Работы у меня прибавилось – надо было все начинать несколько по-иному: прислушиваться к мнению учителя, пристраивать приезжих волейболистов на «работу». Да-да, не удивляйтесь. Вовсе не случайно я взял слово «работа» в кавычки. Ведь в те годы профессионалов в спорте в советской стране быть не могло, а понятие «профессионал» считалось самым что ни на есть негативным, нарицательным, таким же, как «империалист», «банкир» или «миллионер». Помните, у Высоцкого в песне про хоккеистов: «Профессионалам по разным каналам то много, то мало на банковский счет. А наши ребята за ту же зарплату уже пятикратно выходят вперед…»

Поэтому волейболисты, как и представители всех других видов спорта, были оформлены в лучшем случае инструкторами физкультуры, а чаще всего числились крановщиками, сантехниками, гардеробщиками…
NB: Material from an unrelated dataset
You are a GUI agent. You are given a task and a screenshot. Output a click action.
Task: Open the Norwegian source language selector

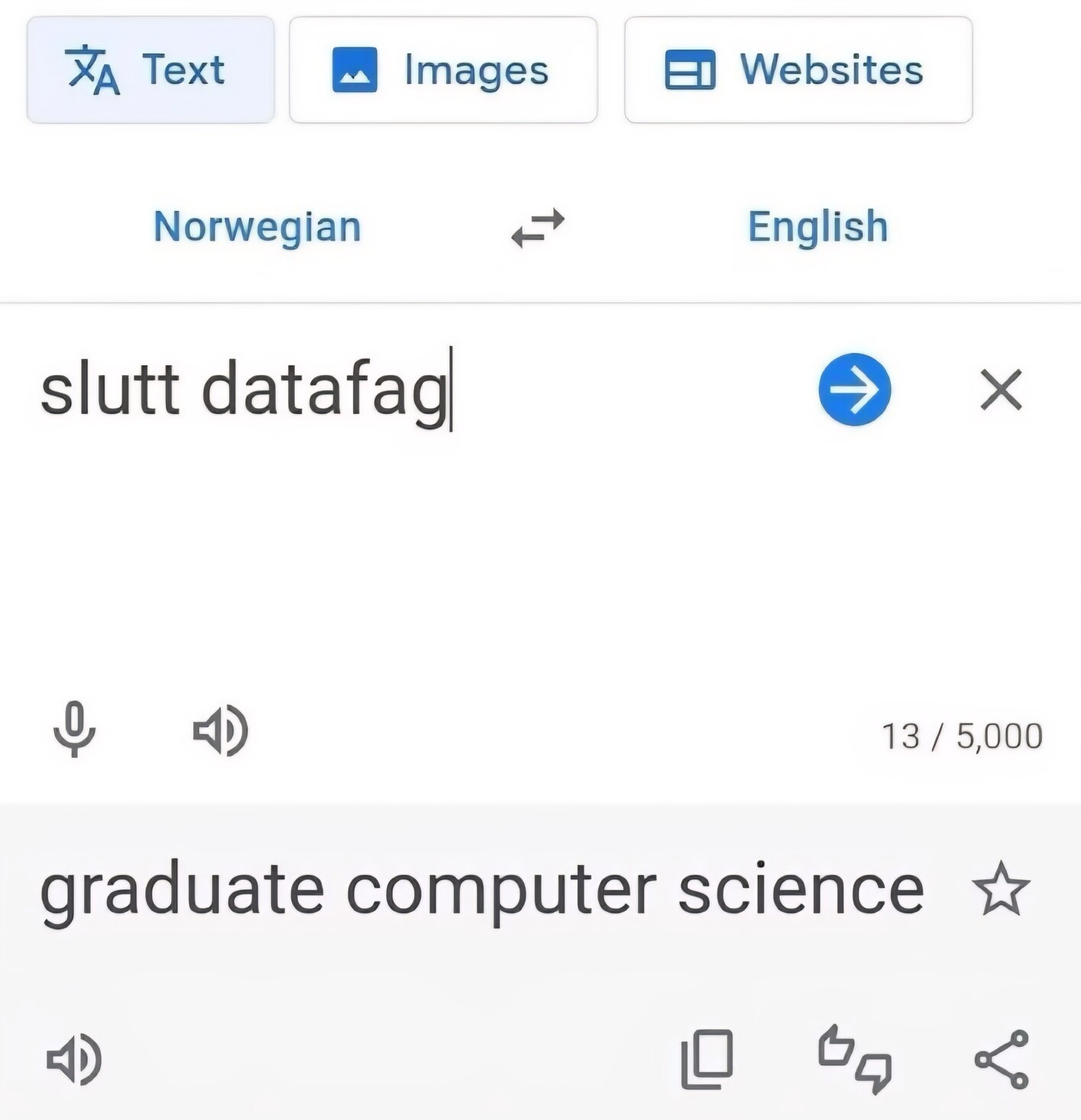pyautogui.click(x=257, y=227)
Команда вновь заиграла, вновь выиграла российские студенческие соревнования, была второй на всесоюзной арене. Правда, возрождение продолжалось недолго, потому что Юрий Наумович вновь «подался на вольные хлеба», и созданный тогда нами новый коллектив тоже развалился. Я ездил за ним, уговаривал вернуться и опять продолжить ту работу, которая могла позволить создать команду, о которой мы оба мечтали. Но в тот раз никакие уговоры с моей стороны не подействовали на учителя – он был непреклонен.

* * *

Я прекрасно понимал, что лепить команду нам самим, с помощью только ректора «Технолога», влюбленного в волейбол, и группы таких, как я, энтузиастов,?– дело безнадежное. Важна была поддержка, хотя бы моральная, областного руководства. О материальной даже и не мечтал. Но добраться до самого верха мне в те годы было очень непросто. Кто я был? Для первого секретаря обкома КПСС Алексея Филипповича Пономарева – никто, один из жителей Белгорода. Чем я мог похвастаться? Команды, как таковой, не было, побед даже на республиканском уровне – кот наплакал. А то, что я – судья всесоюзной категории по волейболу, для областного руководителя не имело никакого значения.

Тем более Алексей Филиппович же был в фаворе, его ценили в Москве на Старой площади, где квартировал Центральный комитет партии, он стал Героем Социалистического Труда за успехи в сельском хозяйстве. Белгородская область всегда считалась аграрной, урожай собирали высокий по тем временам.